Conference materials and publications

Other reads

  • Exploiting the win32k!xxxEnableWndSBArrows use-after-free (CVE-2015-0057): These post from nccgroup and breakingmalware discuss development of an exploit for this vuln that affects Windows XP to 10 Tech Preview, 32-bit and 64-bit, and requires modifying only a single bit.
  • VMware Multiple Products – Privilege Escalation: This is privilege escalation on the host that runs VMware, not a guest-to-host escape.
  • From inter to intra: gaining reliability: Part 2 of Chris Evan’s postings on exploit reliability showing how to make one example reliable.
  • CSS: Cascading Style Scripting: Shows techniques for executing scripts within CSS.
  • When “int” is the new “short”: Post from Google’s Project Zero team about a type issue in Chrome. The biggest take-away for me was simply the oddness that Chrome’s build process apparently isn’t using basic compiler flags that would warn about such things.
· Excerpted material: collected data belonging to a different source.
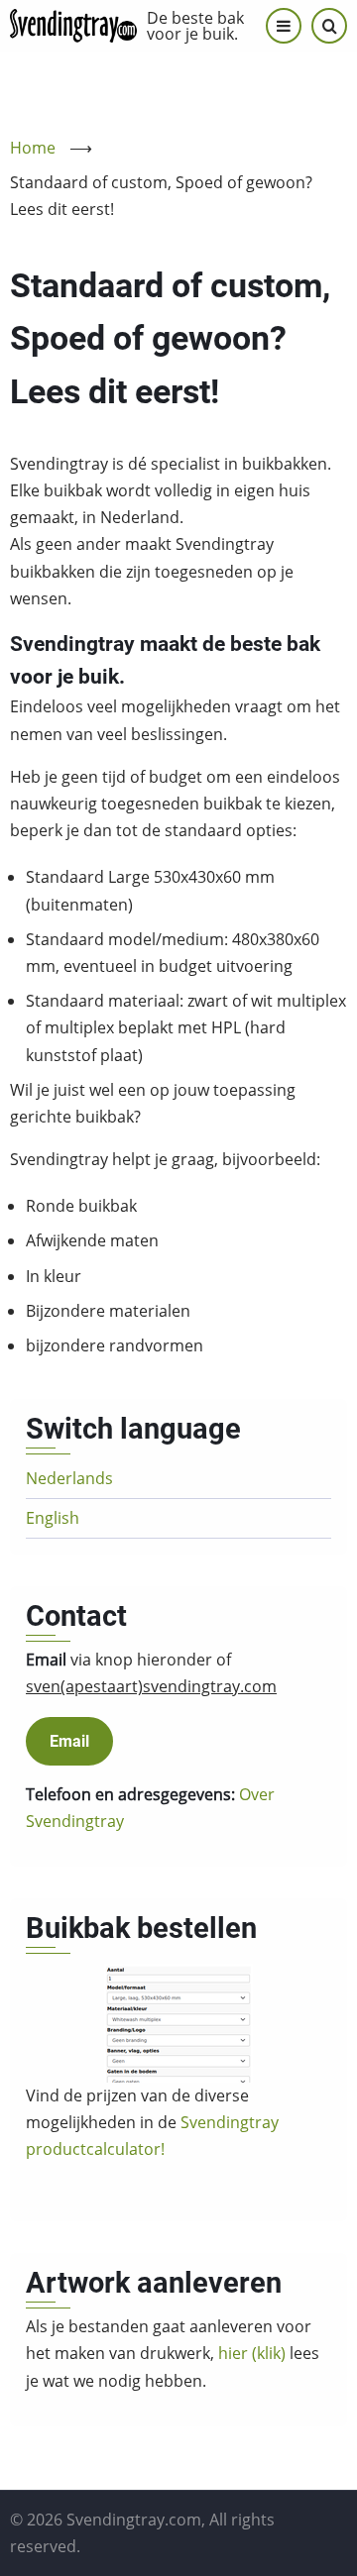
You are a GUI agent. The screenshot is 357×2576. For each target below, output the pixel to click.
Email (69, 1741)
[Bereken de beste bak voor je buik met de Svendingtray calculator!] (178, 2023)
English (52, 1518)
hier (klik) (252, 2353)
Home (33, 148)
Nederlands (69, 1478)
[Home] (73, 26)
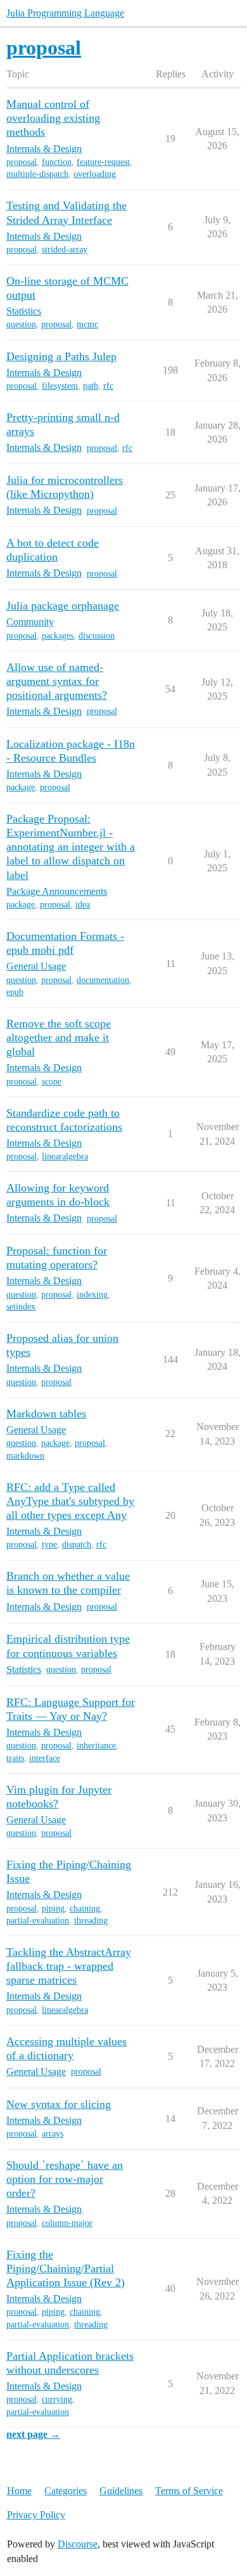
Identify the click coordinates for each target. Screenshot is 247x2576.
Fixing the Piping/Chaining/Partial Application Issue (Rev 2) (65, 2268)
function (57, 162)
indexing (92, 1294)
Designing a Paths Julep (61, 356)
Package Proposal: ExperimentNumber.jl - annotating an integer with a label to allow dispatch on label (70, 846)
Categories (65, 2490)
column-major (67, 2223)
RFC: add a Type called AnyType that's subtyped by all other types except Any (70, 1501)
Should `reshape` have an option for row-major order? (64, 2179)
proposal (21, 162)
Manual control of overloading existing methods (53, 118)
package (20, 787)
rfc (108, 386)
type (49, 1544)
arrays (52, 2133)
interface (44, 1758)
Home (19, 2490)
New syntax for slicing (58, 2104)
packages (57, 636)
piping (53, 1908)
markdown (25, 1455)
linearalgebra (65, 1156)
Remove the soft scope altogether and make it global (58, 1037)
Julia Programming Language (65, 13)
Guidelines (120, 2490)
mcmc (87, 324)
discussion (97, 636)
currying (57, 2399)
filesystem (60, 386)
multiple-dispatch (37, 174)
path (90, 386)
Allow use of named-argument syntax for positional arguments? (56, 681)
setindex (20, 1306)
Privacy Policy (36, 2514)
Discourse (78, 2544)
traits (15, 1758)
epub (14, 992)
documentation (103, 980)
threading (91, 1920)
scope (51, 1081)
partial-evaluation (37, 1920)
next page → (33, 2434)
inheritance (96, 1745)
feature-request (103, 162)
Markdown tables (46, 1413)
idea (82, 904)
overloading (94, 174)
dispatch (76, 1544)
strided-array (64, 249)
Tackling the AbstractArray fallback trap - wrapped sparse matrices (68, 1966)
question (21, 324)
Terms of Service (189, 2490)
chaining (85, 1908)
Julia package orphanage (62, 605)
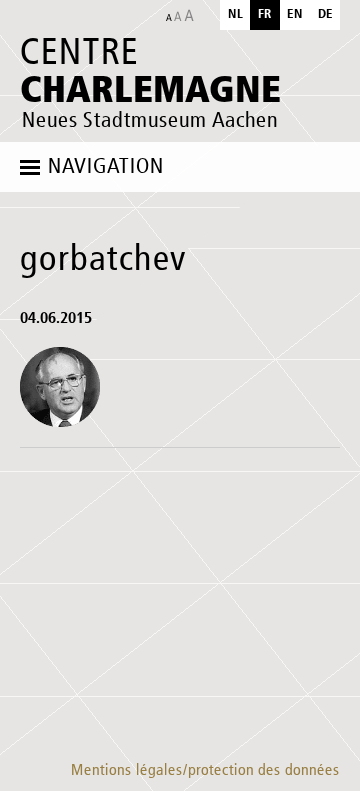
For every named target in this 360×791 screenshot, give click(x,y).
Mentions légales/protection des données (205, 771)
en (295, 14)
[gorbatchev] (60, 387)
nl (235, 14)
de (325, 14)
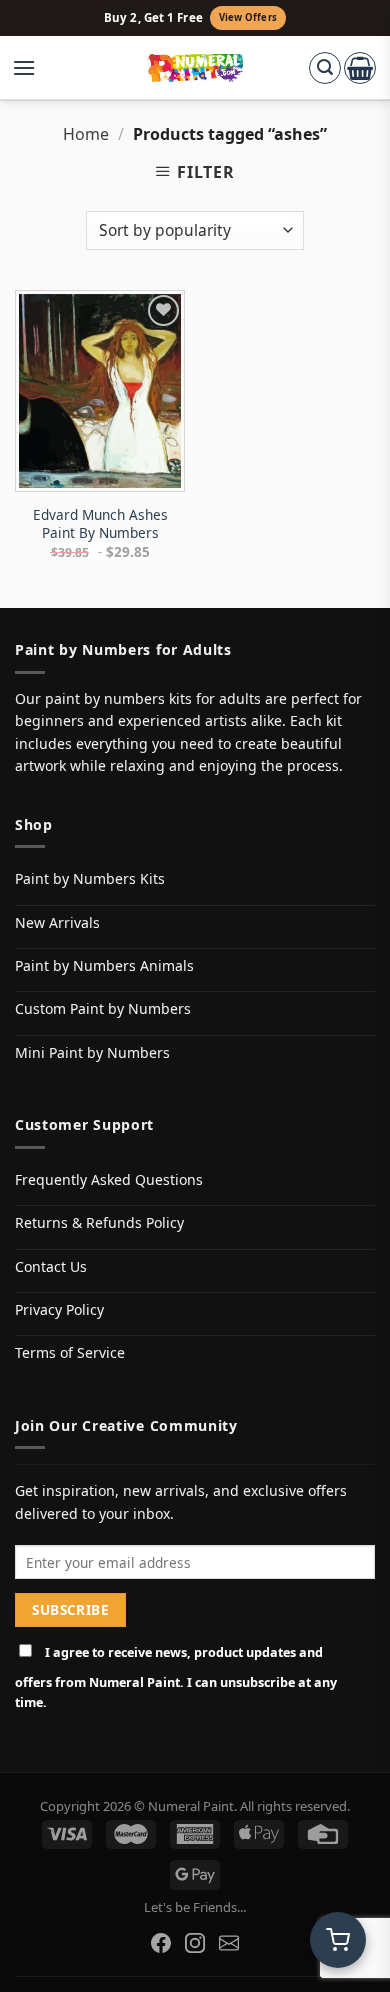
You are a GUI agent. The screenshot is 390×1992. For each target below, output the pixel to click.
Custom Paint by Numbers (103, 1008)
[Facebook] (161, 1943)
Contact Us (51, 1266)
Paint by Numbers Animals (104, 965)
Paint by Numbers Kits (90, 878)
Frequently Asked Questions (109, 1179)
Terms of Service (70, 1352)
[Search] (325, 68)
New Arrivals (57, 922)
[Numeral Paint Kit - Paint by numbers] (195, 68)
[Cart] (360, 68)
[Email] (229, 1943)
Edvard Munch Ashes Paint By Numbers (100, 523)
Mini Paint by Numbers (92, 1052)
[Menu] (34, 68)
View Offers (248, 17)
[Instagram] (195, 1943)
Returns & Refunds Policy (99, 1222)
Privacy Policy (59, 1309)
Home (86, 134)
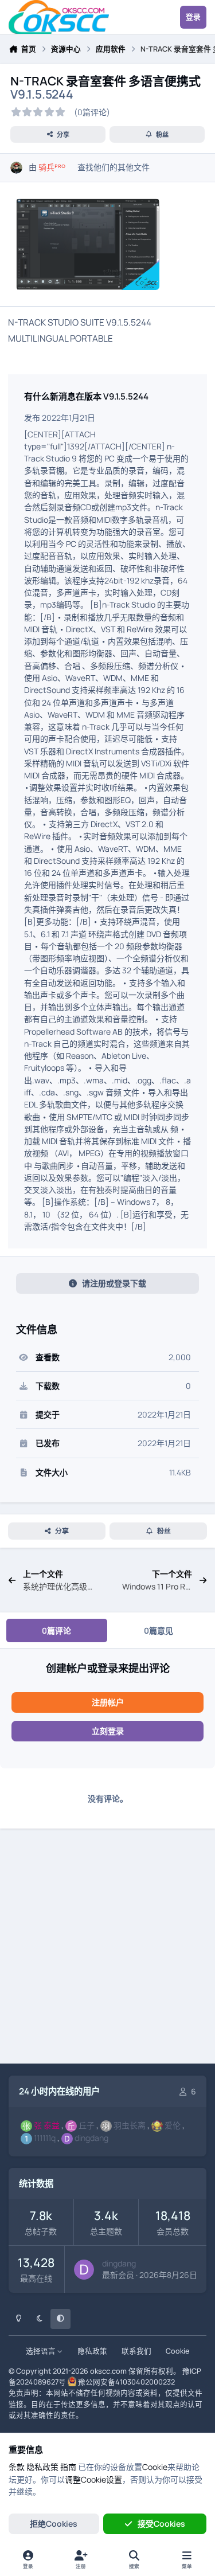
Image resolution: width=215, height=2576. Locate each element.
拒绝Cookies (53, 2523)
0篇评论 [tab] (56, 1630)
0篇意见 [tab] (158, 1630)
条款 (17, 2466)
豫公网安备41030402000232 (126, 2382)
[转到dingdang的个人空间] (84, 2270)
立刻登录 (108, 1730)
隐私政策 (92, 2351)
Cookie (177, 2351)
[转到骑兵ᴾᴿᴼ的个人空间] (16, 168)
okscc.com (108, 2371)
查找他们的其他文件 (113, 167)
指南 (68, 2466)
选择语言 (41, 2351)
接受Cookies (161, 2523)
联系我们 (136, 2351)
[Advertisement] (107, 1948)
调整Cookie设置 (93, 2479)
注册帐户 (108, 1702)
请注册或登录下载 (114, 1283)
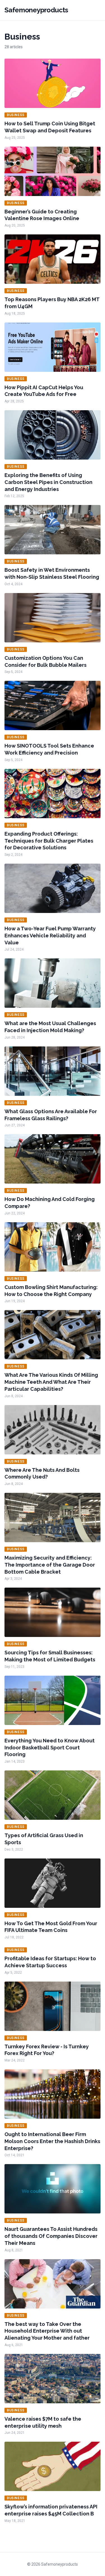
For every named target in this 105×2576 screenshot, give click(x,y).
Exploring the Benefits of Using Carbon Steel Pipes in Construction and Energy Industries (48, 482)
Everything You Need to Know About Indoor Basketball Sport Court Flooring (49, 1748)
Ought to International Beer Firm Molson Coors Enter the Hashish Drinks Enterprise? (52, 2141)
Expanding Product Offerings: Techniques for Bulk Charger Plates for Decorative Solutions (48, 841)
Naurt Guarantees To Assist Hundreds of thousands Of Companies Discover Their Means (50, 2236)
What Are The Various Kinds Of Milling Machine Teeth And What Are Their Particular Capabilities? (51, 1382)
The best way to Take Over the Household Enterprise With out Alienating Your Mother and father (47, 2331)
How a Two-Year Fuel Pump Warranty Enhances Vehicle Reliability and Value (50, 935)
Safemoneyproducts (36, 10)
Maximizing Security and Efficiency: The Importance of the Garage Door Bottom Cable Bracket (49, 1565)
One simple way to find vulnerabilities is simply to compile software with a modern compiler using it’s full set of checks. This often results in a flood of false positives, but doing so should be standard practice for modern software. There has been a “Size Overflow plugin” from 2012 from grsecurity that detects this issue and this post describes it thoroughly.
  • Unmasking Kernel Exploits: Once you know how malware detonation solutions work, you realize that they will have trouble following what happens if a kernel exploit is used. LastLine discusses a little about what they do for their solution.